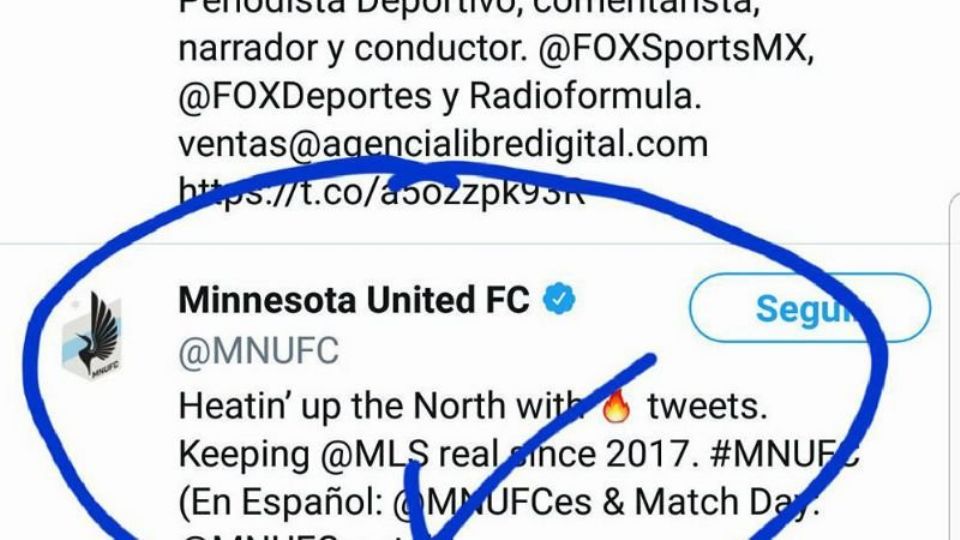This screenshot has height=540, width=960.
Task: Click the word Radioformula in the bio
Action: 585,96
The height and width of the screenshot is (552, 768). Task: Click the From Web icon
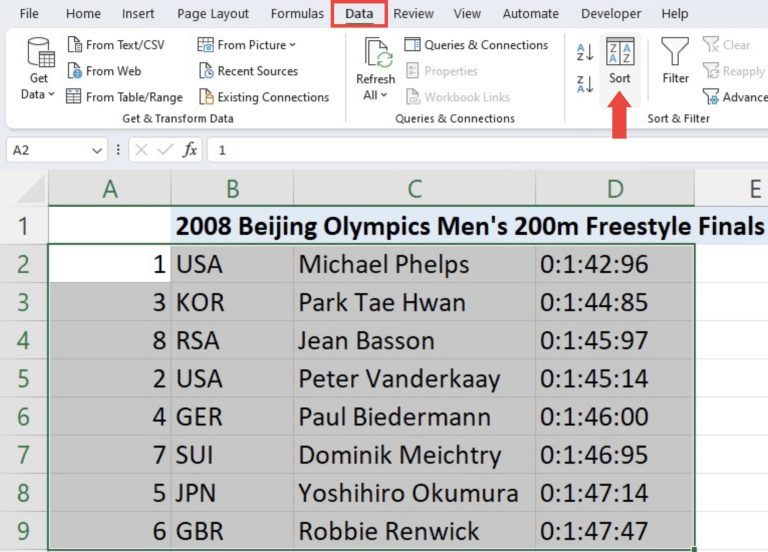click(x=74, y=71)
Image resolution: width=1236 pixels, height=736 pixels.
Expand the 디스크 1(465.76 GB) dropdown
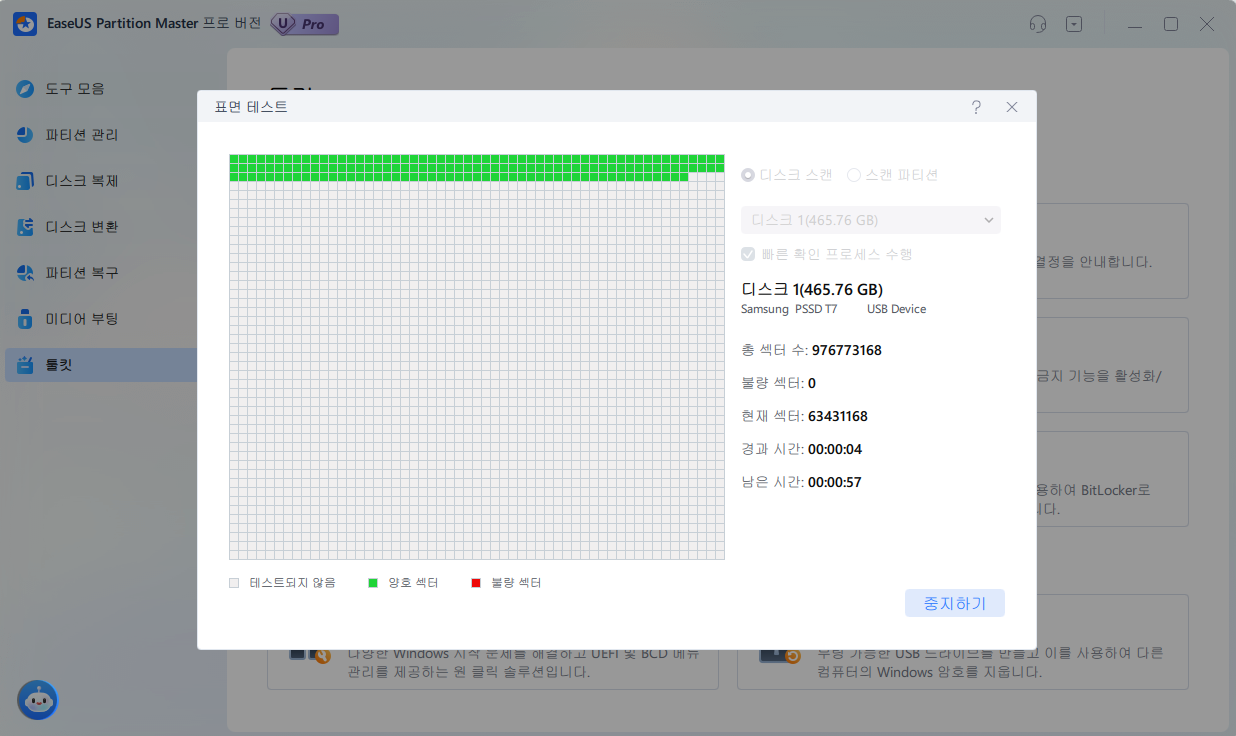coord(870,220)
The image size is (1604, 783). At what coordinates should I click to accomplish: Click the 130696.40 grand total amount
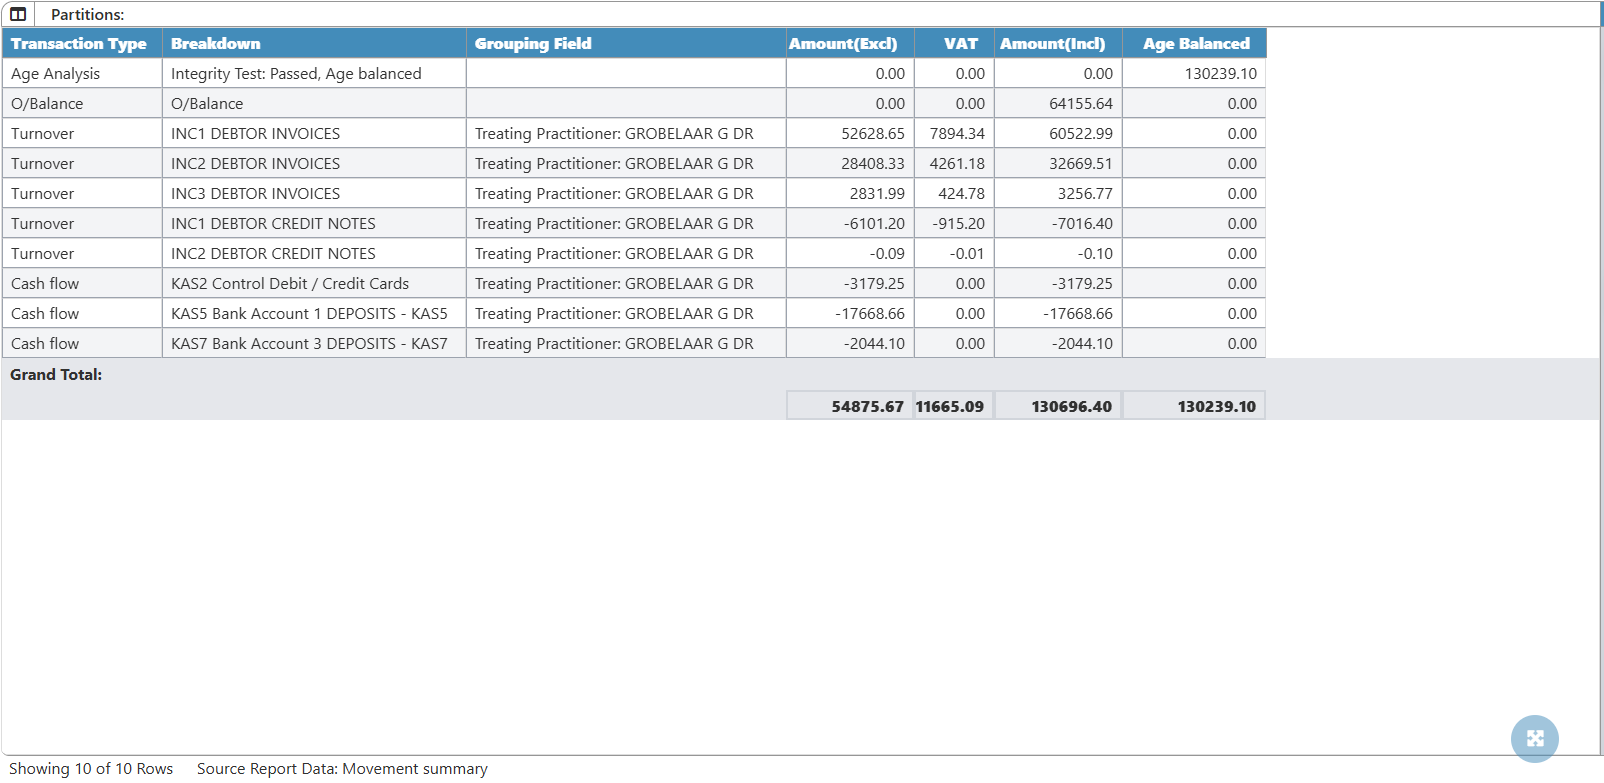pos(1070,406)
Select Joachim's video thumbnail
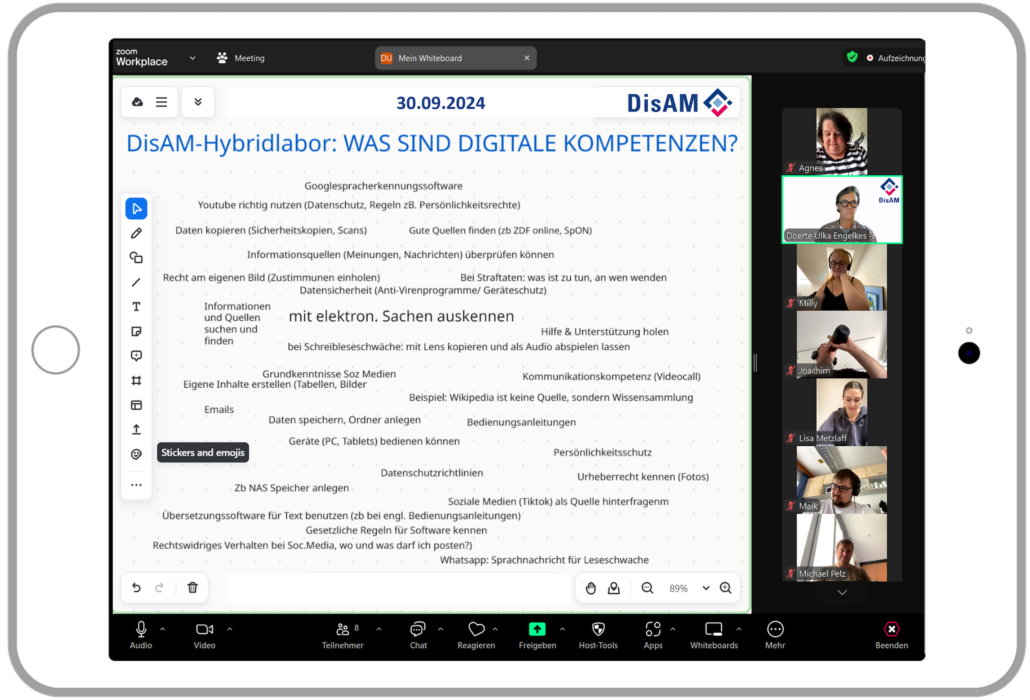This screenshot has height=700, width=1030. (841, 345)
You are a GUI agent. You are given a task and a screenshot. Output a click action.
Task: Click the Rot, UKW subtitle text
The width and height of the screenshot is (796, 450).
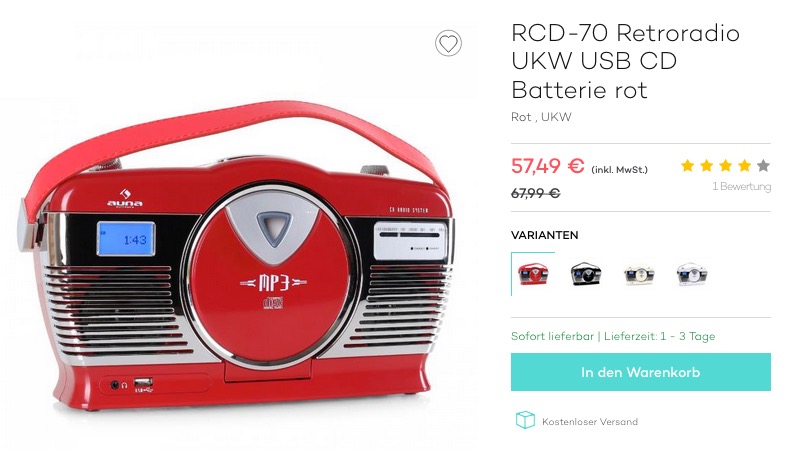coord(541,117)
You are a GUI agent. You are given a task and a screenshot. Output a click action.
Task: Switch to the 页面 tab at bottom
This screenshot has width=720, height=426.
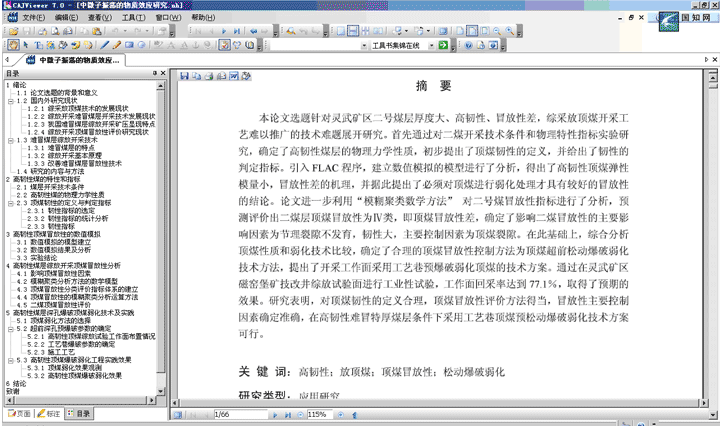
══════
→ What is expected
Emit the lines of the data above from the one containing "Task: Switch to the 页面 tab at bottom" through its final line, both endpoints included. Pictures do not belong in the output.

→ Solution to this task
Task: Switch to the 页面 tab at bottom
This screenshot has width=720, height=426.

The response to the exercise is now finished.